We pick PKCE + loopback over device-code or out-of-band paste because it's what Claude Code uses and what RFC 8252 recommends for native clients. A v2.1 follow-up may add a paste-back fallback if real demand emerges from operators on hardened networks.

Elicitation is a side-channel, not a tool

ElicitationBridge is a separate caliban-side type with its own mpsc queue; it does not extend the Tool trait. The TUI subscribes; non-interactive callers (--print, CI) get a default auto-Decline handler. Elicitation requests are gated by the existing permission rule grammar via a new pattern: Elicit(<server>).

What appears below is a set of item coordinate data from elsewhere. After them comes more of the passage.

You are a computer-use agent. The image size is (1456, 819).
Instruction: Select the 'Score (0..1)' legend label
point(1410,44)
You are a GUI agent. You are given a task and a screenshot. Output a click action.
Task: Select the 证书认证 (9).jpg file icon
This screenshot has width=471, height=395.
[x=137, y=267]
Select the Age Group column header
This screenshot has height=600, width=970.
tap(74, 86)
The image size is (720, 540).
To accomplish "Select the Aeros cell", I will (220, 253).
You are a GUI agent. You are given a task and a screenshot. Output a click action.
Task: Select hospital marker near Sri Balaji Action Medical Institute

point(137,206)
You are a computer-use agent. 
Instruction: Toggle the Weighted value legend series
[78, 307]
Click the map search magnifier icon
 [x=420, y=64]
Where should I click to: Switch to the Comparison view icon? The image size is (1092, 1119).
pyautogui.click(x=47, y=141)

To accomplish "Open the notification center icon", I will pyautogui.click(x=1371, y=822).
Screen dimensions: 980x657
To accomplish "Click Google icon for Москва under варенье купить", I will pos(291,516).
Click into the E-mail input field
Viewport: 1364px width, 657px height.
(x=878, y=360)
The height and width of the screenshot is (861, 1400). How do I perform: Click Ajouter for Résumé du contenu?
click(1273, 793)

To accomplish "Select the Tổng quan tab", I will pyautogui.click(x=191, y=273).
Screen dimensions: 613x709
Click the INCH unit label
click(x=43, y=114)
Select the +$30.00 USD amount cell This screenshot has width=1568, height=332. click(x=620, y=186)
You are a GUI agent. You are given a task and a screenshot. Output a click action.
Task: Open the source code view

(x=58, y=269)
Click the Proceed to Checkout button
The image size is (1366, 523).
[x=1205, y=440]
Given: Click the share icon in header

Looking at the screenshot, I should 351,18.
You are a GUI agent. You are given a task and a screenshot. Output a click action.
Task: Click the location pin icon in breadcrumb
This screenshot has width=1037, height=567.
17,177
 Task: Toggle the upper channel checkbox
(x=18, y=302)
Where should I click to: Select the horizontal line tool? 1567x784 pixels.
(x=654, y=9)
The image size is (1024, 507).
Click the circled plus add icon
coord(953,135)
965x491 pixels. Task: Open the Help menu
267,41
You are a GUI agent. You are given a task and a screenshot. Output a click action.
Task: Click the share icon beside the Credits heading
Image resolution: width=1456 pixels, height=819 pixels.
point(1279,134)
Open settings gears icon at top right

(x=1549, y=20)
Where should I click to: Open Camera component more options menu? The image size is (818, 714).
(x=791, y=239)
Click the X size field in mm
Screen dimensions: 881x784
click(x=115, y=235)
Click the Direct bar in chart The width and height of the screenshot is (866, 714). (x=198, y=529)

Resources are pulled lazily

Resources are not eagerly listed at startup. The first time the user types @<server>:, caliban calls resources/list for that server and caches the result; resources/list_changed notifications invalidate the cache. Resource templates like github://repos/{owner}/{repo}/issues/{id} are expanded positionally from arguments typed after the resource name.

Per-server permission scoping lifted into our rule grammar

Claude Code's allowedMcpServers / deniedMcpServers settings become inline [server.X.permissions] blocks in mcp.toml. They merge with global permissions in a documented order: global deny → server deny → server ask → server allow → global ask → global allow → default(Ask). The /mcp overlay shows the effective rule for a focused tool.

Env-var contract — CALIBAN_* primary, MCP_* fallback

caliban reads CALIBAN_MCP_TIMEOUT, CALIBAN_MCP_TOOL_TIMEOUT, CALIBAN_MAX_MCP_OUTPUT_TOKENS. If those are unset and the Claude-Code-style MCP_TIMEOUT / MCP_TOOL_TIMEOUT are set, we honor them for compat. We do not read MAX_MCP_OUTPUT_TOKENS without the CALIBAN_ prefix because servers may set it themselves.

Consequences

  • Positive: Closes nine 🔴 rows in the parity matrix in one multi-PR initiative. Transport plurality makes hosted-MCP ecosystems reachable; OAuth unblocks every commercial server that uses it. Elicitation is a meaningful UX upgrade (servers can ask before destructive ops without baking confirmation into every tool). Resources turn MCP from "tools only" into "tools + data references" — closes the @server:resource parity gap.
  • Negative: Dependency footprint grows by ~5 crates (rmcp HTTP/SSE features, oauth2, axum, keyring). Loopback OAuth assumes the user can open a browser; hardened workstations may need oauth = "manual". Token storage adds a per-OS contract surface to test. Elicitation introduces a new modal flow the TUI must handle alongside the Ask modal.
  • Revisit if: Hosted MCP ecosystem standardizes on a different auth flow; if rmcp evolves a higher-level OAuth helper, our bespoke flow can shrink. If resource discovery latency becomes a problem (large resources/list responses), promote to eager fetch with a background refresh task.